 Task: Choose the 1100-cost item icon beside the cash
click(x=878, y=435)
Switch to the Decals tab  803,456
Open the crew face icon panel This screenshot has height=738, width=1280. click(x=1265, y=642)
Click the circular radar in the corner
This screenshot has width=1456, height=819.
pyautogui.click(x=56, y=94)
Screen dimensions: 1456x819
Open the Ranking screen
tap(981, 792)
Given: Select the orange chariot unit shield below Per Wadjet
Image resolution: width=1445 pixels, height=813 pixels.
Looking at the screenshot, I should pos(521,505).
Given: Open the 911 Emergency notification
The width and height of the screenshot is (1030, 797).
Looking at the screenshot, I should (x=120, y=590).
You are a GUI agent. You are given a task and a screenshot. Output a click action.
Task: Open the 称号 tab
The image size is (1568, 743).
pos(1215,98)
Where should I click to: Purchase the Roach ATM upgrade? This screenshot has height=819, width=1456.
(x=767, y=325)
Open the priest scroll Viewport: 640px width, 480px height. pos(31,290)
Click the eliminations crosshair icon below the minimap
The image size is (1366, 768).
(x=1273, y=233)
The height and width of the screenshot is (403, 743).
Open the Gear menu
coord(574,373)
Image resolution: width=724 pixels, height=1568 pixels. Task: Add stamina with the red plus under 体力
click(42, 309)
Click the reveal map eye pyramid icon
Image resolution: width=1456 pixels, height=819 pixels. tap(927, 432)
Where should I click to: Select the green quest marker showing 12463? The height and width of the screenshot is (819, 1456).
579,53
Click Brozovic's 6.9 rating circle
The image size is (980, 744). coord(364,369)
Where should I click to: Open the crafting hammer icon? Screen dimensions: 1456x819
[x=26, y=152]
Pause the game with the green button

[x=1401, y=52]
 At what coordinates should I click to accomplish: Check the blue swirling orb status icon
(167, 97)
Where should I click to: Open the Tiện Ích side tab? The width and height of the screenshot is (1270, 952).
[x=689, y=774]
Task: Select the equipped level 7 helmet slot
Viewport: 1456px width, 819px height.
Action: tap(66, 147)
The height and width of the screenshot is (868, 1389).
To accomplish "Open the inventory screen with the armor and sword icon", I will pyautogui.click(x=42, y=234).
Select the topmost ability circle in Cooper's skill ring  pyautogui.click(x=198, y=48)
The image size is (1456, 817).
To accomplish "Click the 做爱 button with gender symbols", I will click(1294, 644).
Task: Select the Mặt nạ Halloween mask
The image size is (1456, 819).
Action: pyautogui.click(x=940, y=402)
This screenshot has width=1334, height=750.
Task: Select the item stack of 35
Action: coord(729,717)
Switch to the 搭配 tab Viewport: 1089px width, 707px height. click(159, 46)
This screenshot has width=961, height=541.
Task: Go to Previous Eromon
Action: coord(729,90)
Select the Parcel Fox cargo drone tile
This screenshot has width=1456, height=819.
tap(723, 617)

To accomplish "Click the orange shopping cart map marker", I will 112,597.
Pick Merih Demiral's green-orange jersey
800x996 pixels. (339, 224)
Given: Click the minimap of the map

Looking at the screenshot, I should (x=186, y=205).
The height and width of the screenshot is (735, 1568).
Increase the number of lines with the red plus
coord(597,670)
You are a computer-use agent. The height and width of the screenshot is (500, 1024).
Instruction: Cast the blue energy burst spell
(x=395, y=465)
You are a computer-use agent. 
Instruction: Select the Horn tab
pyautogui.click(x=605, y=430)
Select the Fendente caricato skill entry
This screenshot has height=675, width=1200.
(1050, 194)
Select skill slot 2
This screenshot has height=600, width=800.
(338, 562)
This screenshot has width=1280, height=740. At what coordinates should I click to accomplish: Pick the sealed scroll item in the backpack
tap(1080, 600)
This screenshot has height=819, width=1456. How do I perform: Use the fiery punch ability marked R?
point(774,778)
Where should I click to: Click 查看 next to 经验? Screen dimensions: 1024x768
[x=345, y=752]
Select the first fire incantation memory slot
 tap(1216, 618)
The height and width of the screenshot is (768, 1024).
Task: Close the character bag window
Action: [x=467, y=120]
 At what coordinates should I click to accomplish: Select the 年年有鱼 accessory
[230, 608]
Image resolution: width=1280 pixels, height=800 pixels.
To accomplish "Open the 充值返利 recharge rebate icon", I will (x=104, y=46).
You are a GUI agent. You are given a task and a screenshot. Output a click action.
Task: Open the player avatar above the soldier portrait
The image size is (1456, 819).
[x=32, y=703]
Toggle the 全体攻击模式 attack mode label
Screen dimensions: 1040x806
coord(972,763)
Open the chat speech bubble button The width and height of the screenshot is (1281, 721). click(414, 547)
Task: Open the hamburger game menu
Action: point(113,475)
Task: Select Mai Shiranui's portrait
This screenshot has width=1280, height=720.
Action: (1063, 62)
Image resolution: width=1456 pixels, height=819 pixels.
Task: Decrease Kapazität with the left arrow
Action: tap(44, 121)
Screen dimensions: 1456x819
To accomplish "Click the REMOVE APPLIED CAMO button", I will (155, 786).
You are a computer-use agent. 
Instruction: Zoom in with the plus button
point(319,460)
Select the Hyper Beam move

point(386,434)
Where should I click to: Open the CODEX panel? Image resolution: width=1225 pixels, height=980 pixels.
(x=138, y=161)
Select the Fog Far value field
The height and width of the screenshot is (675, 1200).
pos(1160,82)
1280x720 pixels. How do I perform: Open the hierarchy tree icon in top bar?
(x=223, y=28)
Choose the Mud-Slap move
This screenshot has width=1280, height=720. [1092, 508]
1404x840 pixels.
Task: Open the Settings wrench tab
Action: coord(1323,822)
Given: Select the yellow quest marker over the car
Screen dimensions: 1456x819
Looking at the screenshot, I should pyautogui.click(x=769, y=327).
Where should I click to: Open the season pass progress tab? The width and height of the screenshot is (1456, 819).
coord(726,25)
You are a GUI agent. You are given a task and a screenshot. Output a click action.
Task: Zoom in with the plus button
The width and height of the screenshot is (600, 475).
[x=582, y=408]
-=-=-=-=-
Locate every line in the listing above that contains the word "This" and copy each of those lines in full.

Open the crew face icon panel This screenshot has height=738, width=1280. click(x=1265, y=642)
This screenshot has width=1456, height=819.
Where should I click to: Purchase the Roach ATM upgrade? This screenshot has height=819, width=1456.
This screenshot has width=1334, height=750.
This screenshot has width=961, height=541.
This screenshot has width=1456, height=819.
This screenshot has height=675, width=1200.
This screenshot has height=600, width=800.
This screenshot has width=1280, height=740. At what coordinates should I click to accomplish: Pick the sealed scroll item in the backpack
This screenshot has height=819, width=1456. How do I perform: Use the fiery punch ability marked R?
This screenshot has width=1280, height=720.
This screenshot has width=1280, height=720. [1092, 508]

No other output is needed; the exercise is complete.